Nascido em 1944, Juvenal de Holanda Vasconcelos começou a chamar a atenção de crítica e público internacionais na década de 1970, quando excursionou como parte da banda do saxofonista argentino Gato Barbieri. A turnê incluiu uma consagradora apresentação no Festival de Montreux, na Suíça, no ano de 1970.

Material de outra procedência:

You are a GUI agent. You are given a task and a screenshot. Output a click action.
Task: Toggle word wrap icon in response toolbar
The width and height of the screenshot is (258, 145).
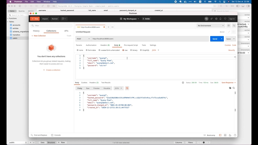[127, 88]
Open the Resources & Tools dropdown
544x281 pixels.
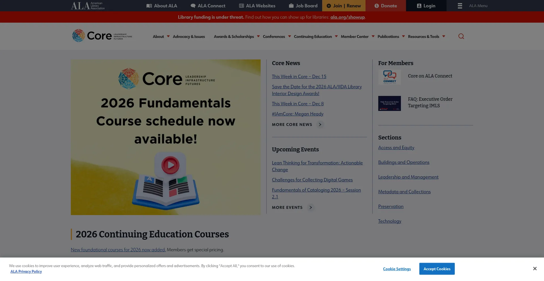[443, 37]
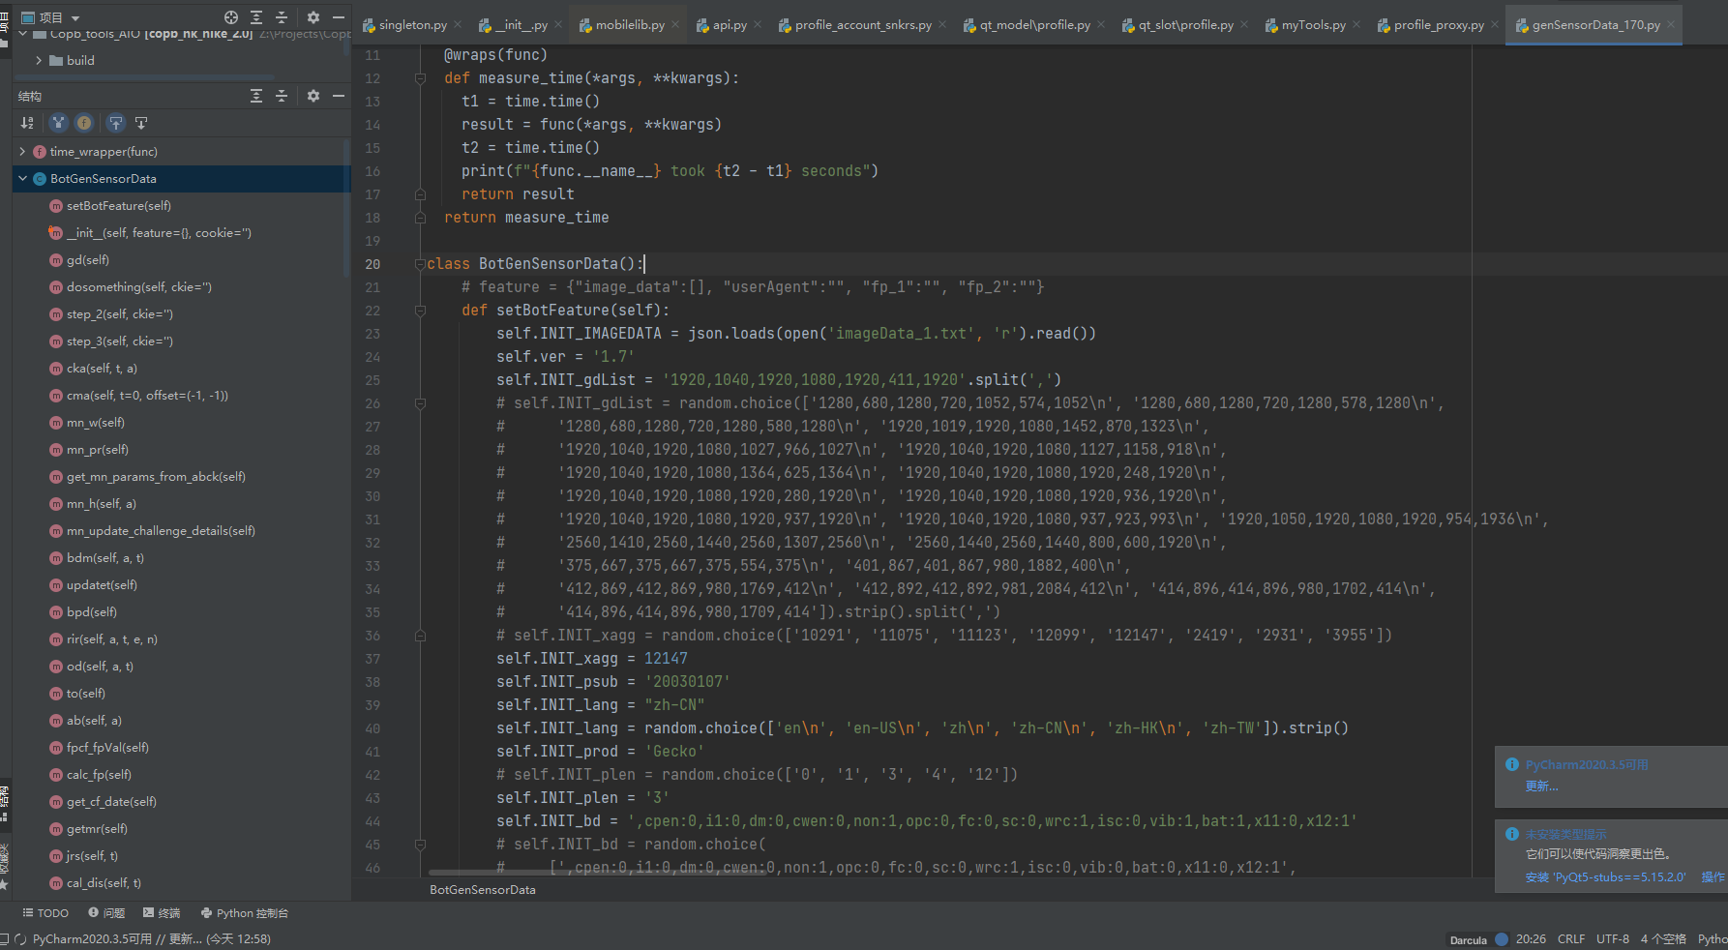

Em 1978, ao lado dos jazzistas americanos Don Cherry e Collin Walcott, formou o grupo Codona (com as iniciais dos integrantes), que lançou três álbuns pela icônica gravadora de jazz ECM. Também gravou com Pat Metheny, Jean-Luc Ponty e Jon Hassell, colaborador de Brian Eno. Entre os brasileiros, destacam-se trabalhos com Milton Nascimento, Jards Macalé e Itamar Assumpção.

O músico transformava tudo em percussão. Em seu primeiro encontro com Milton, o músico mineiro contou certa vez que Naná entrou em seu apartamento e “foi direto pra cozinha, catou tudo que viu pela frente e começou a fazer um som incrível com panelas, frigideiras, garrafas e copos”.

Naná ganhou o Grammy oito vezes, além de ser eleito o melhor percussionista do mundo em nove ocasiões pela mais influente revista de jazz, a Down Beat.